• Problem requirements: Please output the lines shown below exactly as they appear.

******************************

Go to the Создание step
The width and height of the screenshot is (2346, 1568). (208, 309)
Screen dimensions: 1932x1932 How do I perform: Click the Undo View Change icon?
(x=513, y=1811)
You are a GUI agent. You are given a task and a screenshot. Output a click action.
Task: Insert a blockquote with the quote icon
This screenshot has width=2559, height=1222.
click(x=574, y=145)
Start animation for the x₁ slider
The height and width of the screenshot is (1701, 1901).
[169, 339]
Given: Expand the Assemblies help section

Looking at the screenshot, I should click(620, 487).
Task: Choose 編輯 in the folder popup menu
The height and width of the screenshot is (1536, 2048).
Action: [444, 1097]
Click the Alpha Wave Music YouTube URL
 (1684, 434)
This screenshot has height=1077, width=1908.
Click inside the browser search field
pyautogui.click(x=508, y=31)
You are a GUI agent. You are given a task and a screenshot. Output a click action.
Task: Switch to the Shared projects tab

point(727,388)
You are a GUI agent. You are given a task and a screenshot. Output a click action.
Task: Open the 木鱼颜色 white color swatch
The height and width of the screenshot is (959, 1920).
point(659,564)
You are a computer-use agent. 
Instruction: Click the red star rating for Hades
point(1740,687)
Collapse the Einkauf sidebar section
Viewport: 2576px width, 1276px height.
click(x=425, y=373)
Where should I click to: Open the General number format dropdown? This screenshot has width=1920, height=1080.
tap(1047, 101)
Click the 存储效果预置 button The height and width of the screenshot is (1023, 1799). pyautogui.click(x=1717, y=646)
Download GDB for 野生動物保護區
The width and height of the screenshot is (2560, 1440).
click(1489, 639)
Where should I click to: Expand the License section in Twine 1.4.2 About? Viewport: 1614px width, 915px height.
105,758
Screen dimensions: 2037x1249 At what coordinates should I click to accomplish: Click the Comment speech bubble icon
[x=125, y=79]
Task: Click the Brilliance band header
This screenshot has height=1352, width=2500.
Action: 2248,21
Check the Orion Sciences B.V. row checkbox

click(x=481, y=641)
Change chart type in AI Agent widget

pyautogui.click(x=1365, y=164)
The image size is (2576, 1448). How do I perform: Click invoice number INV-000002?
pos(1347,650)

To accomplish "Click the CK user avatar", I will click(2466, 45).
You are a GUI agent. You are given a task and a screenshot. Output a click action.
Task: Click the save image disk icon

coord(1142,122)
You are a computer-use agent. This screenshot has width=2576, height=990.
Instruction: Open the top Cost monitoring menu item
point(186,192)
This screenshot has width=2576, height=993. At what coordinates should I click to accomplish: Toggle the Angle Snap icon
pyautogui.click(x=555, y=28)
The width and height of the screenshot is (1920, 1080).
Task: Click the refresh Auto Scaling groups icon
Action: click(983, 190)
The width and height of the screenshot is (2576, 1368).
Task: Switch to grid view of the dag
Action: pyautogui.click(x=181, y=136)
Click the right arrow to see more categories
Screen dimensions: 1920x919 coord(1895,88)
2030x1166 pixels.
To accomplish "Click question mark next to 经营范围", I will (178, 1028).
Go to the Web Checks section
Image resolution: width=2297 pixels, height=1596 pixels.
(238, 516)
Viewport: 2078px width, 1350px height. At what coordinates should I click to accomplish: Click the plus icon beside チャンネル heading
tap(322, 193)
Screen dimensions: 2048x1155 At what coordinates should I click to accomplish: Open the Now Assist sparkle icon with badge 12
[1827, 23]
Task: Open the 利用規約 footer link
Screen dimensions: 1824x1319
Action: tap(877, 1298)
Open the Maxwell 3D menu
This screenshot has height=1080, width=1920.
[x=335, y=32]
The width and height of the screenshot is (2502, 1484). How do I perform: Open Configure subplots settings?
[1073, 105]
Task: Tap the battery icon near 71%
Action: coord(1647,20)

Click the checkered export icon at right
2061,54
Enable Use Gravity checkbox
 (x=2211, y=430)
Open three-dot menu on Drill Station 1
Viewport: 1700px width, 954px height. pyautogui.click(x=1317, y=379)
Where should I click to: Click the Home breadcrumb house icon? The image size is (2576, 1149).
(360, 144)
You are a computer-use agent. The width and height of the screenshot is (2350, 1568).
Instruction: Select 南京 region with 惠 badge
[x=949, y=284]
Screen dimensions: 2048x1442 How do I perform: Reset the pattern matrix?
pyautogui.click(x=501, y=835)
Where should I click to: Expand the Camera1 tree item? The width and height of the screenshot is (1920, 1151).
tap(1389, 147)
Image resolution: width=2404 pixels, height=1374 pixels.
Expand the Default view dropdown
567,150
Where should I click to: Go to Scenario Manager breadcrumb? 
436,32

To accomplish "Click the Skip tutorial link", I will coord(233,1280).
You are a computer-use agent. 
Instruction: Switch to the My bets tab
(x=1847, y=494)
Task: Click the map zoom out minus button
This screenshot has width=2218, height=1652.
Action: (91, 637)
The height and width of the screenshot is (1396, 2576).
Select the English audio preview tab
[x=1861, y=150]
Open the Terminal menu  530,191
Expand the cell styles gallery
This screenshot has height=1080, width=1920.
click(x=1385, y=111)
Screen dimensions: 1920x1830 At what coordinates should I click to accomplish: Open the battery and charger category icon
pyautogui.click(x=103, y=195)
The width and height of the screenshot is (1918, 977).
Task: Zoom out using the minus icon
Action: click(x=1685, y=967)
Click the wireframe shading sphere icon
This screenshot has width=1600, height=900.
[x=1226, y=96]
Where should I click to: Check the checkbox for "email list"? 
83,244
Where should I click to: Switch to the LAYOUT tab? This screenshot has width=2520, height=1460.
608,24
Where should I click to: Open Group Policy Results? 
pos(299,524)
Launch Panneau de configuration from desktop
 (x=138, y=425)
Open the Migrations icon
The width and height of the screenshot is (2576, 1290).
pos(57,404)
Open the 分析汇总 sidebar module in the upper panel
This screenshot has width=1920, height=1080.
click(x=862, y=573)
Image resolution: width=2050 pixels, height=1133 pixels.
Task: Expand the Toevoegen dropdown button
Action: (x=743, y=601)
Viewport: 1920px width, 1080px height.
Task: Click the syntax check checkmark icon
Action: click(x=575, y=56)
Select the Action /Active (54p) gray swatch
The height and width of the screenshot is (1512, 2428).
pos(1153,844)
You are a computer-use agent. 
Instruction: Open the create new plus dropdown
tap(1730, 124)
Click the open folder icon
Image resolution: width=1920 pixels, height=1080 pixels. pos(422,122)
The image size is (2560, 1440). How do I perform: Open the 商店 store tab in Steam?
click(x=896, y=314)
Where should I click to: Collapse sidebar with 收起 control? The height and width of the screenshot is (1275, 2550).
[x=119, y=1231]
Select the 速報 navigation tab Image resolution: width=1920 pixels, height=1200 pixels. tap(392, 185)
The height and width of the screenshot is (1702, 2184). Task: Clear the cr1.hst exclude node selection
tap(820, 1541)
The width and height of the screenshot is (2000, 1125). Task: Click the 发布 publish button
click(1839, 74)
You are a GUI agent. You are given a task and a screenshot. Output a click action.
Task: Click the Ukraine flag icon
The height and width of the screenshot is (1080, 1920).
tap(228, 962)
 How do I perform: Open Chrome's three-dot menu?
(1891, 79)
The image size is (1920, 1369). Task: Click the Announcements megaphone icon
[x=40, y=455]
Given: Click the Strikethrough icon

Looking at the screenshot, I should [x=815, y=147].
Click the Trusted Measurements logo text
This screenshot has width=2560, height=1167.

******************************

• Answer to this exercise:
Go to the Создание step
The width and height of the screenshot is (2346, 1568). (208, 309)
Screen dimensions: 1932x1932 How do I perform: Click the Undo View Change icon?
(x=513, y=1811)
You are a GUI agent. You are given a task and a screenshot. Output a click action.
Task: Insert a blockquote with the quote icon
This screenshot has width=2559, height=1222.
click(x=574, y=145)
Start animation for the x₁ slider
The height and width of the screenshot is (1701, 1901).
[169, 339]
Given: Expand the Assemblies help section

Looking at the screenshot, I should click(620, 487).
Task: Choose 編輯 in the folder popup menu
The height and width of the screenshot is (1536, 2048).
Action: [444, 1097]
Click the Alpha Wave Music YouTube URL
 (1684, 434)
This screenshot has height=1077, width=1908.
Click inside the browser search field
pyautogui.click(x=508, y=31)
You are a GUI agent. You are given a task and a screenshot. Output a click action.
Task: Switch to the Shared projects tab

point(727,388)
You are a GUI agent. You are given a task and a screenshot. Output a click action.
Task: Open the 木鱼颜色 white color swatch
The height and width of the screenshot is (959, 1920).
point(659,564)
You are a computer-use agent. 
Instruction: Click the red star rating for Hades
point(1740,687)
Collapse the Einkauf sidebar section
Viewport: 2576px width, 1276px height.
click(x=425, y=373)
Where should I click to: Open the General number format dropdown? This screenshot has width=1920, height=1080.
tap(1047, 101)
Click the 存储效果预置 button The height and width of the screenshot is (1023, 1799). pyautogui.click(x=1717, y=646)
Download GDB for 野生動物保護區
The width and height of the screenshot is (2560, 1440).
click(1489, 639)
Where should I click to: Expand the License section in Twine 1.4.2 About? Viewport: 1614px width, 915px height.
105,758
Screen dimensions: 2037x1249 At what coordinates should I click to accomplish: Click the Comment speech bubble icon
[x=125, y=79]
Task: Click the Brilliance band header
This screenshot has height=1352, width=2500.
Action: 2248,21
Check the Orion Sciences B.V. row checkbox

click(x=481, y=641)
Change chart type in AI Agent widget

pyautogui.click(x=1365, y=164)
The image size is (2576, 1448). How do I perform: Click invoice number INV-000002?
pos(1347,650)

To accomplish "Click the CK user avatar", I will click(2466, 45).
You are a GUI agent. You are given a task and a screenshot. Output a click action.
Task: Click the save image disk icon

coord(1142,122)
You are a computer-use agent. This screenshot has width=2576, height=990.
Instruction: Open the top Cost monitoring menu item
point(186,192)
This screenshot has width=2576, height=993. At what coordinates should I click to accomplish: Toggle the Angle Snap icon
pyautogui.click(x=555, y=28)
The width and height of the screenshot is (1920, 1080).
Task: Click the refresh Auto Scaling groups icon
Action: click(983, 190)
The width and height of the screenshot is (2576, 1368).
Task: Switch to grid view of the dag
Action: pyautogui.click(x=181, y=136)
Click the right arrow to see more categories
Screen dimensions: 1920x919 coord(1895,88)
2030x1166 pixels.
To accomplish "Click question mark next to 经营范围", I will (178, 1028).
Go to the Web Checks section
Image resolution: width=2297 pixels, height=1596 pixels.
(238, 516)
Viewport: 2078px width, 1350px height. At what coordinates should I click to accomplish: Click the plus icon beside チャンネル heading
tap(322, 193)
Screen dimensions: 2048x1155 At what coordinates should I click to accomplish: Open the Now Assist sparkle icon with badge 12
[1827, 23]
Task: Open the 利用規約 footer link
Screen dimensions: 1824x1319
Action: tap(877, 1298)
Open the Maxwell 3D menu
This screenshot has height=1080, width=1920.
[x=335, y=32]
The width and height of the screenshot is (2502, 1484). How do I perform: Open Configure subplots settings?
[1073, 105]
Task: Tap the battery icon near 71%
Action: coord(1647,20)

Click the checkered export icon at right
2061,54
Enable Use Gravity checkbox
 (x=2211, y=430)
Open three-dot menu on Drill Station 1
Viewport: 1700px width, 954px height. pyautogui.click(x=1317, y=379)
Where should I click to: Click the Home breadcrumb house icon? The image size is (2576, 1149).
(360, 144)
You are a computer-use agent. The width and height of the screenshot is (2350, 1568).
Instruction: Select 南京 region with 惠 badge
[x=949, y=284]
Screen dimensions: 2048x1442 How do I perform: Reset the pattern matrix?
pyautogui.click(x=501, y=835)
Where should I click to: Expand the Camera1 tree item? The width and height of the screenshot is (1920, 1151).
tap(1389, 147)
Image resolution: width=2404 pixels, height=1374 pixels.
Expand the Default view dropdown
567,150
Where should I click to: Go to Scenario Manager breadcrumb? 
436,32

To accomplish "Click the Skip tutorial link", I will coord(233,1280).
You are a computer-use agent. 
Instruction: Switch to the My bets tab
(x=1847, y=494)
Task: Click the map zoom out minus button
This screenshot has width=2218, height=1652.
Action: (91, 637)
The height and width of the screenshot is (1396, 2576).
Select the English audio preview tab
[x=1861, y=150]
Open the Terminal menu  530,191
Expand the cell styles gallery
This screenshot has height=1080, width=1920.
click(x=1385, y=111)
Screen dimensions: 1920x1830 At what coordinates should I click to accomplish: Open the battery and charger category icon
pyautogui.click(x=103, y=195)
The width and height of the screenshot is (1918, 977).
Task: Zoom out using the minus icon
Action: click(x=1685, y=967)
Click the wireframe shading sphere icon
This screenshot has width=1600, height=900.
[x=1226, y=96]
Where should I click to: Check the checkbox for "email list"? 
83,244
Where should I click to: Switch to the LAYOUT tab? This screenshot has width=2520, height=1460.
608,24
Where should I click to: Open Group Policy Results? 
pos(299,524)
Launch Panneau de configuration from desktop
 (x=138, y=425)
Open the Migrations icon
The width and height of the screenshot is (2576, 1290).
pos(57,404)
Open the 分析汇总 sidebar module in the upper panel
This screenshot has width=1920, height=1080.
click(x=862, y=573)
Image resolution: width=2050 pixels, height=1133 pixels.
Task: Expand the Toevoegen dropdown button
Action: (x=743, y=601)
Viewport: 1920px width, 1080px height.
Task: Click the syntax check checkmark icon
Action: click(x=575, y=56)
Select the Action /Active (54p) gray swatch
The height and width of the screenshot is (1512, 2428).
pos(1153,844)
You are a computer-use agent. 
Instruction: Open the create new plus dropdown
tap(1730, 124)
Click the open folder icon
Image resolution: width=1920 pixels, height=1080 pixels. pos(422,122)
The image size is (2560, 1440). How do I perform: Open the 商店 store tab in Steam?
click(x=896, y=314)
Where should I click to: Collapse sidebar with 收起 control? The height and width of the screenshot is (1275, 2550).
[x=119, y=1231]
Select the 速報 navigation tab Image resolution: width=1920 pixels, height=1200 pixels. tap(392, 185)
The height and width of the screenshot is (1702, 2184). Task: Clear the cr1.hst exclude node selection
tap(820, 1541)
The width and height of the screenshot is (2000, 1125). Task: Click the 发布 publish button
click(1839, 74)
You are a GUI agent. You are given a task and a screenshot. Output a click action.
Task: Click the Ukraine flag icon
The height and width of the screenshot is (1080, 1920).
tap(228, 962)
 How do I perform: Open Chrome's three-dot menu?
(1891, 79)
The image size is (1920, 1369). Task: Click the Announcements megaphone icon
[x=40, y=455]
Given: Click the Strikethrough icon

Looking at the screenshot, I should [x=815, y=147].
Click the Trusted Measurements logo text
This screenshot has width=2560, height=1167.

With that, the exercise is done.